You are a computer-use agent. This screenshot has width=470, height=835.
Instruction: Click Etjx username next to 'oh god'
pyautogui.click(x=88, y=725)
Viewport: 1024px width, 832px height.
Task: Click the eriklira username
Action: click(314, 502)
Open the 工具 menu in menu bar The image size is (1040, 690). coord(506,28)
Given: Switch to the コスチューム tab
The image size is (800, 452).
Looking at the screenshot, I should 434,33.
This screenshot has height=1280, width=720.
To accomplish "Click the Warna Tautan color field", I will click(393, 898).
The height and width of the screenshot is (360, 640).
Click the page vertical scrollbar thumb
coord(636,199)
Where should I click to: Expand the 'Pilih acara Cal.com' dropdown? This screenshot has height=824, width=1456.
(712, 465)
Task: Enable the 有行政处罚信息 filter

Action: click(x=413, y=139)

# Your assignment:
Write out the entries in full, exactly as given.

# Written answer:
You are a computer-use agent. This screenshot has width=470, height=835.
Instruction: Click Etjx username next to 'oh god'
pyautogui.click(x=88, y=725)
Viewport: 1024px width, 832px height.
Task: Click the eriklira username
Action: click(314, 502)
Open the 工具 menu in menu bar The image size is (1040, 690). coord(506,28)
Given: Switch to the コスチューム tab
The image size is (800, 452).
Looking at the screenshot, I should 434,33.
This screenshot has height=1280, width=720.
To accomplish "Click the Warna Tautan color field", I will click(393, 898).
The height and width of the screenshot is (360, 640).
Click the page vertical scrollbar thumb
coord(636,199)
Where should I click to: Expand the 'Pilih acara Cal.com' dropdown? This screenshot has height=824, width=1456.
(712, 465)
Task: Enable the 有行政处罚信息 filter

Action: click(x=413, y=139)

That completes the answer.